Tuscaloosa: Football Matters
I drove to Tuscaloosa, Alabama, to get my bearings, to go deeper south, into Hale County and Greene County.
Tuscaloosa is a college town—more than half the town is the campus of the University of Alabama, celebrated as having the best football team in the country and the highest-paid coaches. It is the home of the Crimson Tide, the scarlet letter, the enlarged italic of the Alabama A on cars and clothes and often showing as a bold red tattoo.
I arrived on a Friday night, and the next day Tuscaloosa was in the grip of something more intense than a carnival. A riotous hooting tribal rite possessed the whole town, because of the University of Alabama football game that day in a stadium that held more than 100,000 people. I remarked on this and on the fans—everyone in Tuscaloosa was a fan. A man said to me, “This is a drinking town with a football problem,” and winked to show he was joshing.

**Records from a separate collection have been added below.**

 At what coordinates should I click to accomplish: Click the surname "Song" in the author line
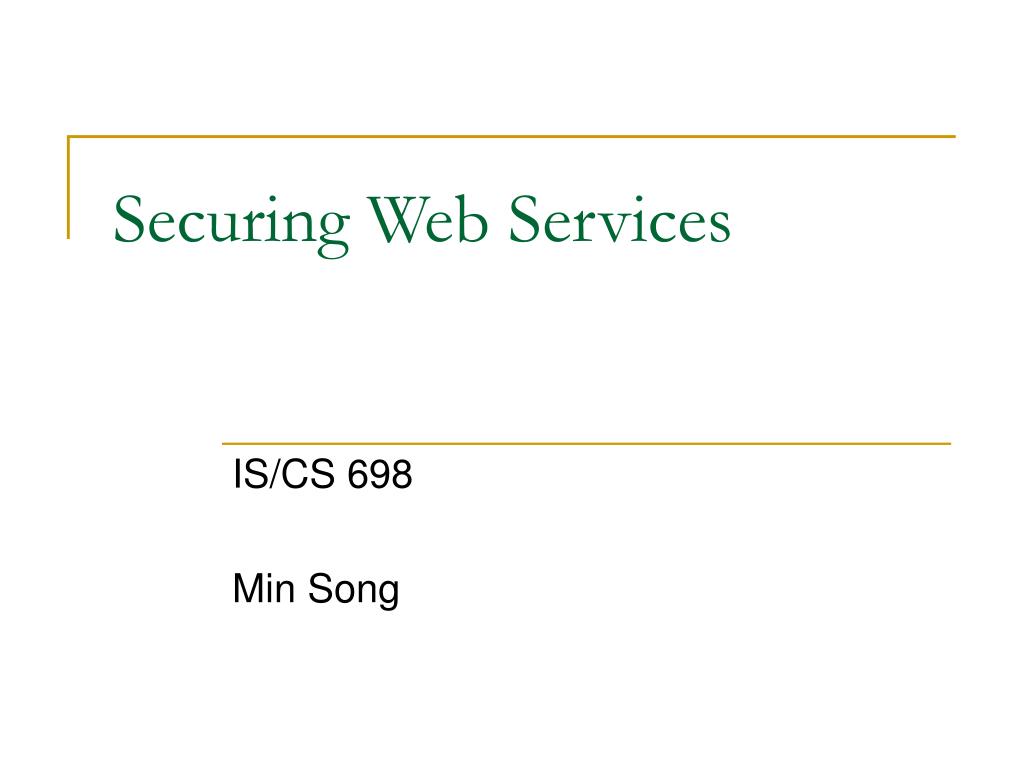point(353,591)
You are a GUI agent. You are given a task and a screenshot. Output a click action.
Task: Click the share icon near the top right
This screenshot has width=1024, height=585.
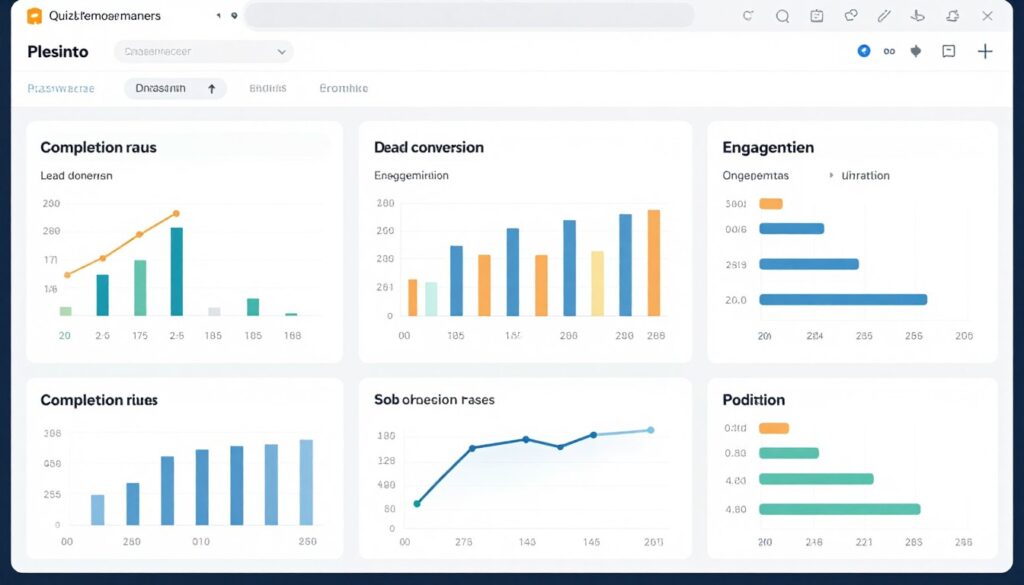(852, 16)
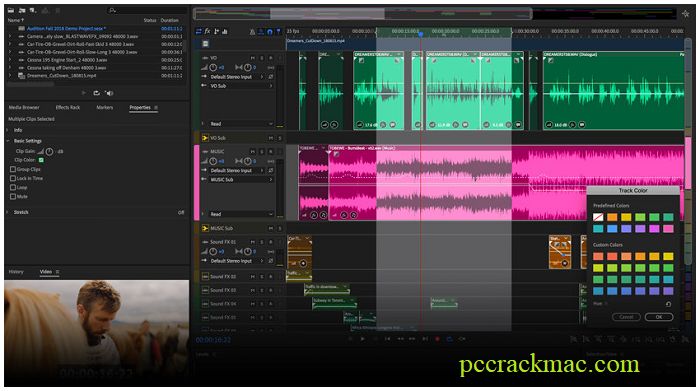Check the Group Clips checkbox
Image resolution: width=700 pixels, height=391 pixels.
pyautogui.click(x=13, y=169)
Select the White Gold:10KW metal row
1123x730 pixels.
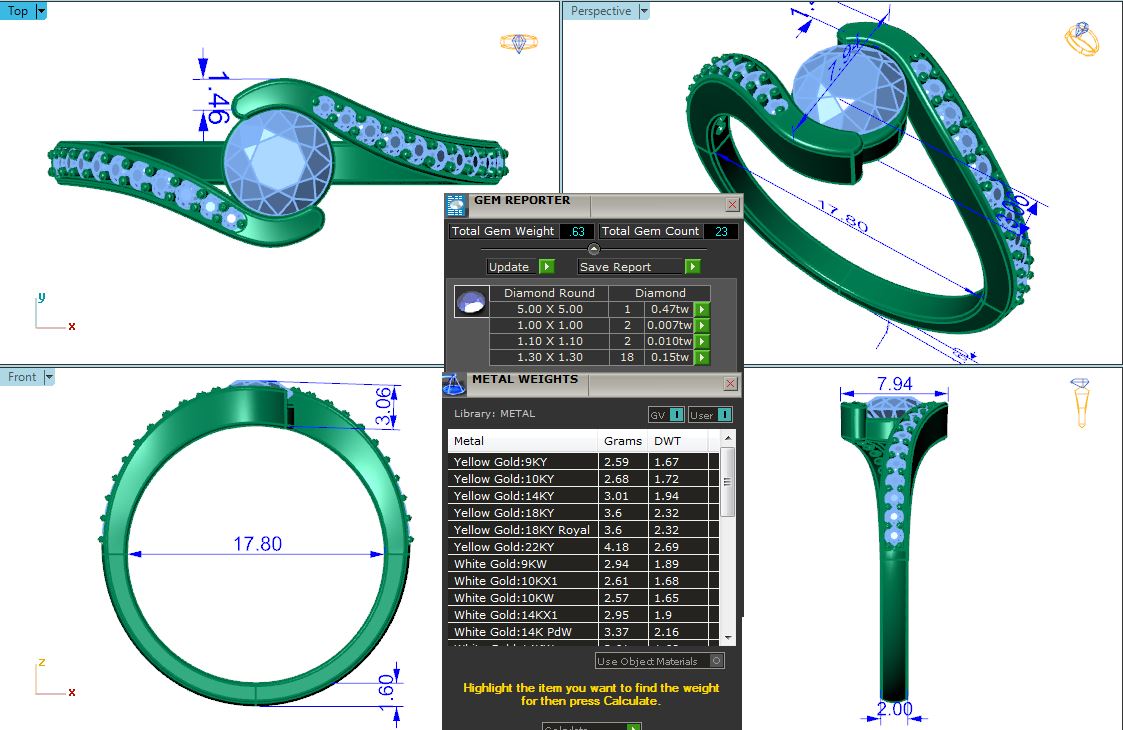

That idle quip has been made of many college towns, but is football a problem in Tuscaloosa? It seemed to me a chronic condition, and perhaps not a problem but a solution. The town is consumed by the sport. It is funded by football, and it prospers. Football is the town’s identity, and the game makes its citizens happy—resolves their conflicts, unifies them, helps them forget their pain, gives them membership in a cult of winners—and it makes them colossal, monologuing, and rivalrous bores.
“Football’s a religion here,” some Tuscaloosans also say, and smile in apology, but they are closer to a complete definition in that cliché than they perhaps realize. Even the most basic of psychological analysis can explain why that neat formula is so fitting. Not any old religion, certainly not the mild, private, prayer-muttering, God-is-love creed that informs decisions and gives us peace. The Crimson Tide football religion is one that is awash in fury, something like Crusader Christianity reared on bloodthirstiness, with its saber charges and its conquests, or like Islam in its most jihadi form, the blazing, red-eyed, uncompromising, and martyring faith; an in-group cohering around the sport to demonize and vanquish an out-group. In Tuscaloosa it is a public passion, a ritualized belief system, a complete persona. It is why in Alabama some men have the A tattooed on their neck, and some women on their shoulder: a public statement, a commitment for life, body modification as proof of loyalty and cultural differentiation, like a Hindu’s caste mark or a Maori’s tattoo or the facial scarring of a Sudanese Dinka.